:: PROMPT A ::
In two sentences, summarize the article on summer travel baseball teams.
:: PROMPT B ::
In the article on summer travel baseball teams, swap "ant hills" for "mushrooms" and write out the passage starting at "There are travel" and ending at "just as numerous.".
:: PROMPT C ::
Write the next part of the article on summer travel baseball teams.

:: TEXT SEGMENT ::
------------------------------------------------
By Staff | Jul 8, 2016

Like weeds and poison ivy after a soaking summer rain, travel baseball teams sprout from everywhere.

It’s almost like any athlete with remaining high school eligibility can find a travel team willing to give him a playing home for the short summer baseball season.

However, finding the right fit for those scads of players can be difficult . . . and is always expensive.

There are travel teams located like ant hills in the Baltimore and Washington, D.C. metropolitan areas. Scratch the baseball surface in Montgomery and Baltimore counties and you’ll find teams playing in 17U, 16U, 15U, 14U and 13U circuits. Move out a little farther from those areas to Frederick, Purcellville and Fairfax County and the teams are just as densely packed and just as numerous.

Parents want exposure for their budding private high school, junior college, four-year college or even future professional Sons of Summer.

For soon-to-be freshmen, sophomore, junior and senior high school players there is no shortage of places to play.

And do the teams travel… many going to North Carolina, Delaware, New Jersey, South Carolina, Virginia, Maryland and Pennsylvania for long weekends of tournament games.

These teams can charge parents $1,500 for a summer where exposure to college coaches is one of the main selling points. Others charge about $800 to be seen in many of the same tournaments.
------------------------------------------------
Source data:
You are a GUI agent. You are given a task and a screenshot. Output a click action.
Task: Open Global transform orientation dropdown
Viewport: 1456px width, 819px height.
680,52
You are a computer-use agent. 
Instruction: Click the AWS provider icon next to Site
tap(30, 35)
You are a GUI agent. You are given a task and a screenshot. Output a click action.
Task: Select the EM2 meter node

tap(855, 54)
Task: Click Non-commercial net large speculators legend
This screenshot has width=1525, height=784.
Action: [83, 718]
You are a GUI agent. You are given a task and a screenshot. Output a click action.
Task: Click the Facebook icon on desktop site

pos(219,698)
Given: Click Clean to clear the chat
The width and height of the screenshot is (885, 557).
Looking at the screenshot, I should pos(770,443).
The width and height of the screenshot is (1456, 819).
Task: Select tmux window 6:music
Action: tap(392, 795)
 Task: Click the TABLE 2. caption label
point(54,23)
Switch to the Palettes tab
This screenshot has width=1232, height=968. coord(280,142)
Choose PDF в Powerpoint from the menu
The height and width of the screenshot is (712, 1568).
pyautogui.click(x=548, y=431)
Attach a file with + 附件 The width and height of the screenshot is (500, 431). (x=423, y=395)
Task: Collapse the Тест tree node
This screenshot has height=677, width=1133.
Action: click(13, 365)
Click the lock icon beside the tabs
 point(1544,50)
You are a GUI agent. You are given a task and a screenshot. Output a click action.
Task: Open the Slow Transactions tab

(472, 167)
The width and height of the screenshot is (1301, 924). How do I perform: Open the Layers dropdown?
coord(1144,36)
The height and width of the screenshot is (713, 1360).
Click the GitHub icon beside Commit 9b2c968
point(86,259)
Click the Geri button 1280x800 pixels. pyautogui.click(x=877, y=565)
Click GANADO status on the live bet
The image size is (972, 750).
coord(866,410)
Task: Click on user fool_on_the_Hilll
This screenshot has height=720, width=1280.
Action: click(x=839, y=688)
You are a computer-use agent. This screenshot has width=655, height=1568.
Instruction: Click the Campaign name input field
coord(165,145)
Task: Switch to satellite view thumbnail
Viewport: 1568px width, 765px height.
------------------------------------------------
:: OUTPUT A ::
Travel baseball teams are numerous, particularly in the Baltimore and Washington, D.C. metropolitan areas, so high school players have no shortage of places to play, and many teams travel to other states for long weekends of tournament games. Finding the right fit is difficult and always expensive, with some teams charging parents $1,500 for a summer that promises exposure to college coaches and others charging about $800.

:: OUTPUT B ::
There are travel teams located like mushrooms in the Baltimore and Washington, D.C. metropolitan areas. Scratch the baseball surface in Montgomery and Baltimore counties and you’ll find teams playing in 17U, 16U, 15U, 14U and 13U circuits. Move out a little farther from those areas to Frederick, Purcellville and Fairfax County and the teams are just as densely packed and just as numerous.

:: OUTPUT C ::
Additional costs come from uniforms, lodging and meals. If the parents want to follow their sons to the various tournaments, they will pay the same sort of freight.

For five Jefferson High players, there is a measurable difference between playing for the Cougars and performing for a summer travel team — losing games come far more often.

Mason Steeley, Bailey Dodson, Dalton Jamison, Cole Walker and Dalton Dodson play for a team based in Purcellville, Virginia. There are five other members of that travel team . . . so finding adequate playing time for each Cougar is no problem.

But none of the 10 players’ main forte is pitching and the opposition can score often and keep on scoring.

Only Walker, who moved into Jefferson’s state champion lineup in the last two weeks of the season, was a starter for many games. Bailey Dodson did catch some toward the close of a season that ended with a 36-3 record and a second straight state championship.

The Purcellville team was in a multi-day tournament in Lynchburg, Virginia that began on Friday, July 1.

They played doubleheaders at the spacious and luxurious baseball home of the Liberty University Flames of the Big South Conference.

Steeley was stationed at shortstop where he will likely take over from Paul Witt, now off to Virginia Commonwealth University. Walker was in center field for all but one inning where he pitched. He did not pitch at all for Jefferson in 2016 but could join with Cougar returnees Austin Cross, Austin Bulman and Dylan Carroll to give the 2017 team a solid starting rotation.

Bailey Dodson did some catching and was in the outfield for some innings in Friday’s doubleheader. His injured wrist hampered him at times.

Dalton Jamison played right field for the most part and also pitched an inning for the team that lost both its decisions that baseball-perfect day. Dalton Dodson was in the outfield and at second base for the pitching-thin team of travelers.

Steeley, Jamison and Dalton Dodson were finding innings they need to improve significantly in the high school off-season.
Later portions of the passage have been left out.